The question remains, though, why is cohesion good and coupling bad. The advantages of cohesion are as follows:

  • Your brain groups naturally cohesive concepts, things that are like each other follow naturally. Cognitively working on related concepts at the same time makes sense.
  • Changes to one service are less likely to require modifications or have side effects on other services.
  • Services need to interact with each other much less, because for the majority of cases the functionality or behaviour of the services belongs in the service. This means that invocations can and data access can occur within the process space of the service, not need for network calls and data marshalling.
  • It makes it easier to reason about where functionality or data might exist in your services. For example if I need to change how salaries are calculated, that’ll be in the payroll service, it becomes obvious.
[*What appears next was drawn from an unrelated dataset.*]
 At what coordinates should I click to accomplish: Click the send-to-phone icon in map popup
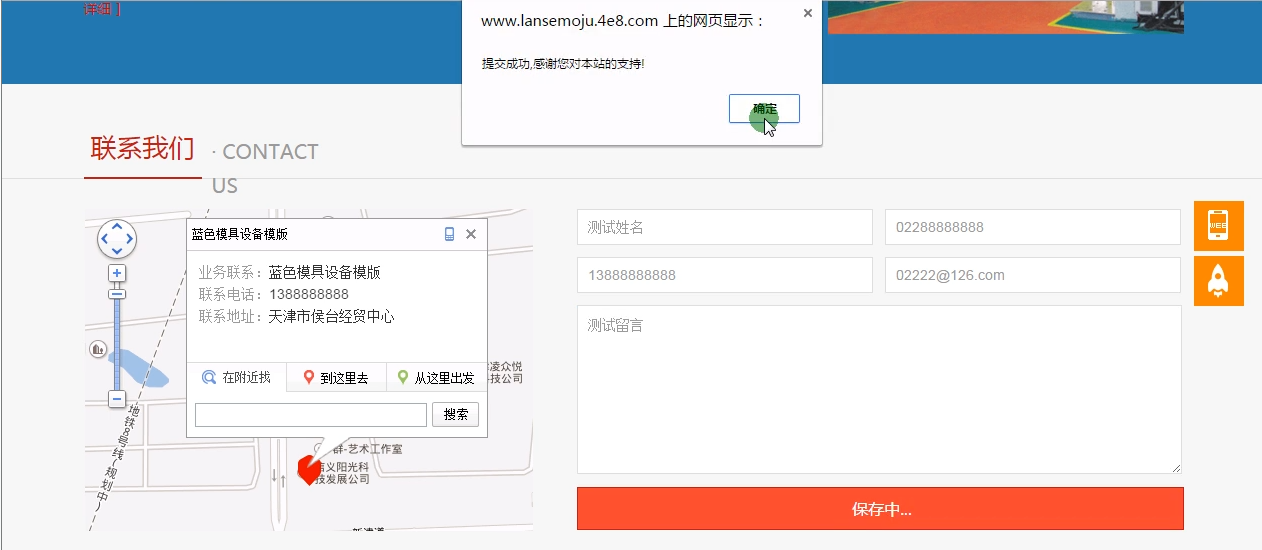click(449, 234)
The disadvantages of coupling, somewhat the corollary of the above, are:

  • The service is harder to understand because you have to hold more concepts than necessary in your head when reasoning about the service.
  • Unexpected consequences, you change one piece of functionality and an unrelated one breaks.
  • Can lead to fragmentation of cohesive functions and therefore higher communication overhead.
  • You have to make changes to more code than necessary when adding functionality.
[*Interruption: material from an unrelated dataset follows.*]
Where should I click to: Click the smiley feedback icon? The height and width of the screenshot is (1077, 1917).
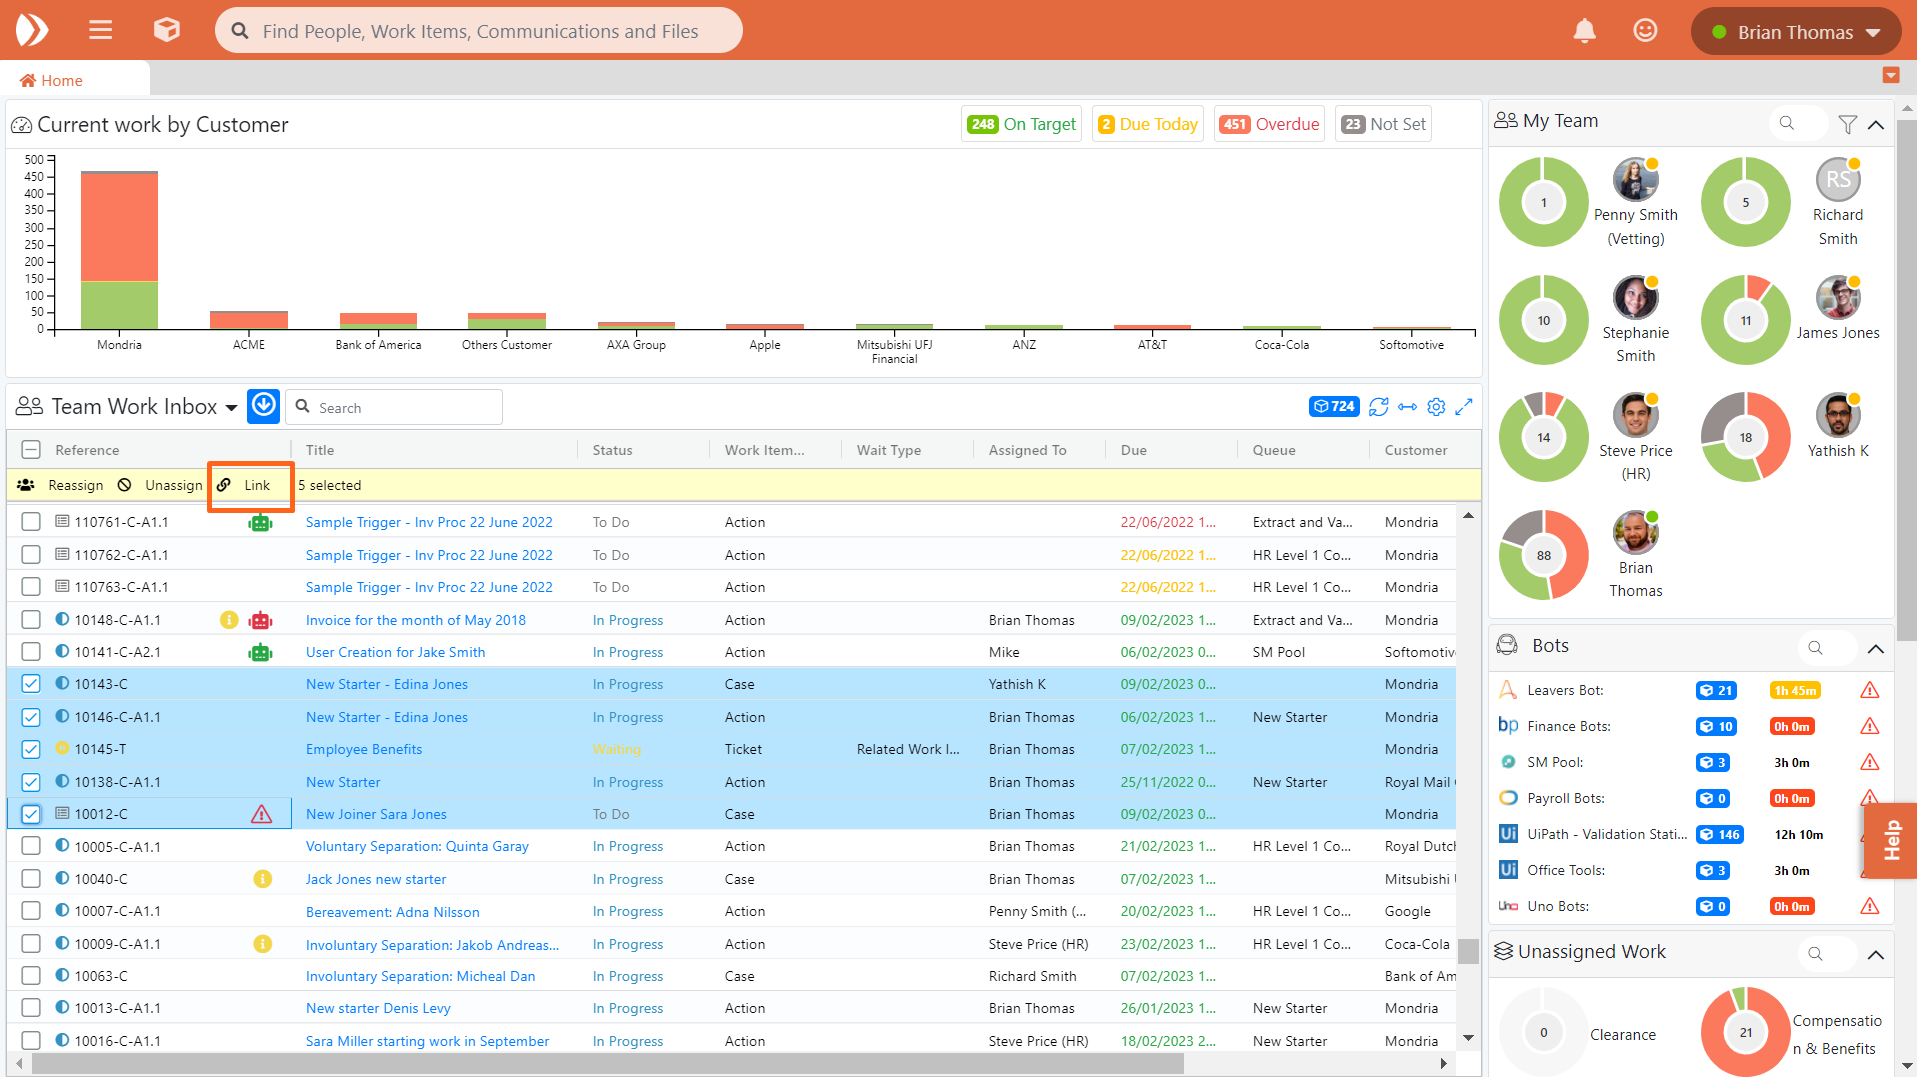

Types of Cohesion and Coupling

There is much written on this and so I’ll try not to rehash it too much, unfortunately I haven’t found anything that unifies well cohesion and coupling. What I’m going to do is referred to good types as cohesion and bad types a coupling.

Data cohesion (good)

Where data is often used together.

Example: a dating website would put a customer name and email address together because they are used together often. However they would not put suitable partners together will their credit card details

Functional cohesion (good)

Where functions are related and act upon the same data

Example: registering for a website and modifying your username might be two functions on the same service, whereas paying an employee’s salary wouldn’t belong there because functionally it makes no sense.

Categorisation Coupling (bad)

Things are put in the same service because they belong to a certain category of data or function.
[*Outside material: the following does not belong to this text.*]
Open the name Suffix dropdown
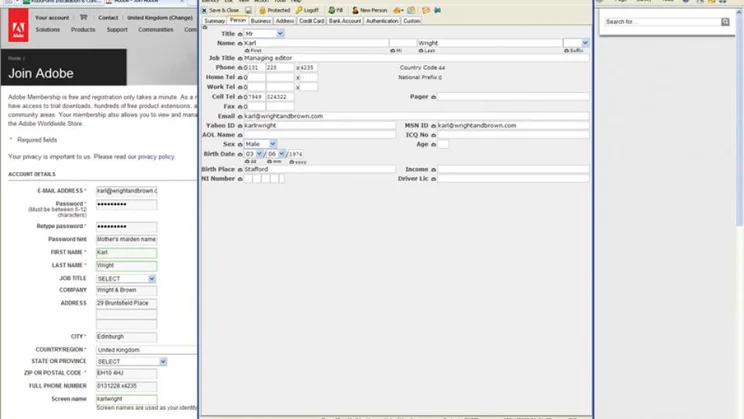This screenshot has width=744, height=419. point(584,43)
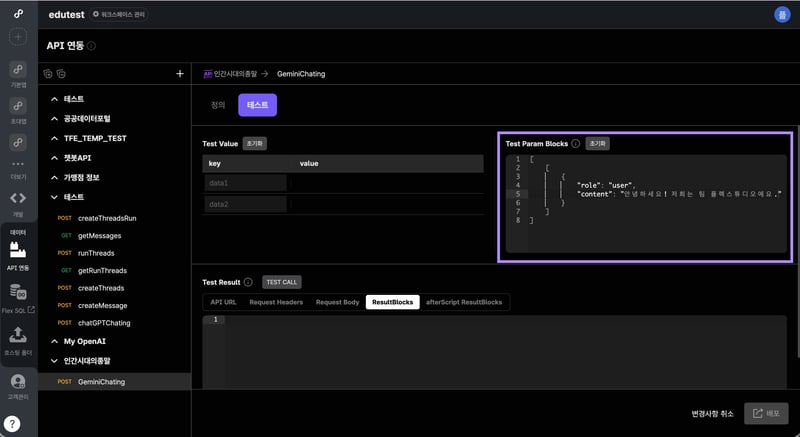Click info icon next to Test Param Blocks

(x=576, y=144)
Example: Used cars have a location and so do used car sales men so I’ll create a location service for them both.

Process Coupling (bad)

This is where services are created around long chain business processes. The problem with this is that business processes tend to go across many concepts within an organisation and so pull a lot of stuff with them — forcing you toward a monolith.

Example: A company has a process for the selection, purchase and installation of equipment. This process includes requirements for the equipment, knowing how to contact suppliers, how to receive invoices, how to make payments, engage with legal, specification of their property portfolio and so forth, before you know it you’ve got a monolith.

Arbitrary Coupling (bad)

This is where unrelated concepts exist in the same service. Who knows why, perhaps the systems designers had two projects and couldn’t be bothered to have two separate modules in their IDE.

Example: most enterprise off-the-self business software, although things are slowly getting better.

Data Type Coupling (bad)

This is where services use the same definition of a type and when one needs to modify that definition it breaks the other.

Example: A company has a single definition of its customer type, the properties of that type are defined (think global XSD for customer data). Each service that deals with customer has to be capable of understanding this customer type. One day marketing decide they want to add twitter username as a new field. This means that all services now need to be updated to include this field when talking to the marketing service as it’s now fully expecting it.

Temporal Coupling (bad)

When two concepts happen at the same time but otherwise they are unrelated. This is similar to process coupling and is often a symptom of that.

Example: Every month accounting complete their books and makes sure they balance, they also run payroll, the account service is created to do both these things.